_What you need to do_
Repeat the entries below verbatim, starting at the line containing "Click the Copy Configuration icon" and continuing through the line containing "[x=313, y=291]", with both of those lines included.

_Data shown_
* Start *

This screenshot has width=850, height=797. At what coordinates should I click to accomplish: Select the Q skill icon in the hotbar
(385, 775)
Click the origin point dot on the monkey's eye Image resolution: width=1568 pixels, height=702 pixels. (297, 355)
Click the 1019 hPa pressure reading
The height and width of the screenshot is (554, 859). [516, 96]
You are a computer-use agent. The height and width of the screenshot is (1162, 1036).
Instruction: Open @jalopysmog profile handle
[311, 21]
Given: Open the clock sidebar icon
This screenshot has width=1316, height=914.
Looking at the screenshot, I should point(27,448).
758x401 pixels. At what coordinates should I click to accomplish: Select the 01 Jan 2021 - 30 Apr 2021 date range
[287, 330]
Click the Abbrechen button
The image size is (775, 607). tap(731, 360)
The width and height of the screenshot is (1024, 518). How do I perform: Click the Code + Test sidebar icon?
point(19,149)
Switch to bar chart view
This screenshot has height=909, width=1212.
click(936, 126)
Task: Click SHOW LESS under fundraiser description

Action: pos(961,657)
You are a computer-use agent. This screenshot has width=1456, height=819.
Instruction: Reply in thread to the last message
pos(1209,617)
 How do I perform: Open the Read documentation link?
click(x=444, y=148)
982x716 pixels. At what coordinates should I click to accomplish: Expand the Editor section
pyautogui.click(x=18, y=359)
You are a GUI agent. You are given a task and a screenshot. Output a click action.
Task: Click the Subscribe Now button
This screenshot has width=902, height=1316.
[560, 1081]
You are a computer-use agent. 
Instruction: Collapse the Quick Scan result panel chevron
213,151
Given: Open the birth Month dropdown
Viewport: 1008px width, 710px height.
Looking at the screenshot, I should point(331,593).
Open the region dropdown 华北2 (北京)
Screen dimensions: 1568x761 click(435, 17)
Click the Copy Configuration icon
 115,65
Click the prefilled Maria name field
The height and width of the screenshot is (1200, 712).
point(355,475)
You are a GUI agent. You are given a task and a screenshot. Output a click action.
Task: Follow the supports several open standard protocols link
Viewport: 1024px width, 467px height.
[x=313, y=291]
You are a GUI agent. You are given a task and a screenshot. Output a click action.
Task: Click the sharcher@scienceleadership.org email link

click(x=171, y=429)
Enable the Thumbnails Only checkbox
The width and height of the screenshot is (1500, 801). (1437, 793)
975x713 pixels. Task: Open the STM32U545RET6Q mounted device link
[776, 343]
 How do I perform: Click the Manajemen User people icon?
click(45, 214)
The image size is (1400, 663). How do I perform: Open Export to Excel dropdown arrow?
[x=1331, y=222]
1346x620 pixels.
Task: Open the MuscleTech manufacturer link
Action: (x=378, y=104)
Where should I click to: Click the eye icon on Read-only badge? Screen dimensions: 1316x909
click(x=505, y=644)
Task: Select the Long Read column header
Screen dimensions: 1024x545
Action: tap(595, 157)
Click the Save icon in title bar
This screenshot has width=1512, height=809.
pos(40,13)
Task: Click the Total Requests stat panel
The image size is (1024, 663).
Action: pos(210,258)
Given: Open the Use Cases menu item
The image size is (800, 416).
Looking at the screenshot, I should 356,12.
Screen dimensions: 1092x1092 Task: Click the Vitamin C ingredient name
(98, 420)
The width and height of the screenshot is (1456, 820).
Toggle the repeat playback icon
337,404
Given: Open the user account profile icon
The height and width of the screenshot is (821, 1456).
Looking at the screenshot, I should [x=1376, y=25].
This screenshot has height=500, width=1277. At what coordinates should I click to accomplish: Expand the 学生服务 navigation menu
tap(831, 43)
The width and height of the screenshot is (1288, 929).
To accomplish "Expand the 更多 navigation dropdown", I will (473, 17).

* End *

_Complete response_
Click the Copy Configuration icon
 115,65
Click the prefilled Maria name field
The height and width of the screenshot is (1200, 712).
point(355,475)
You are a GUI agent. You are given a task and a screenshot. Output a click action.
Task: Follow the supports several open standard protocols link
Viewport: 1024px width, 467px height.
[x=313, y=291]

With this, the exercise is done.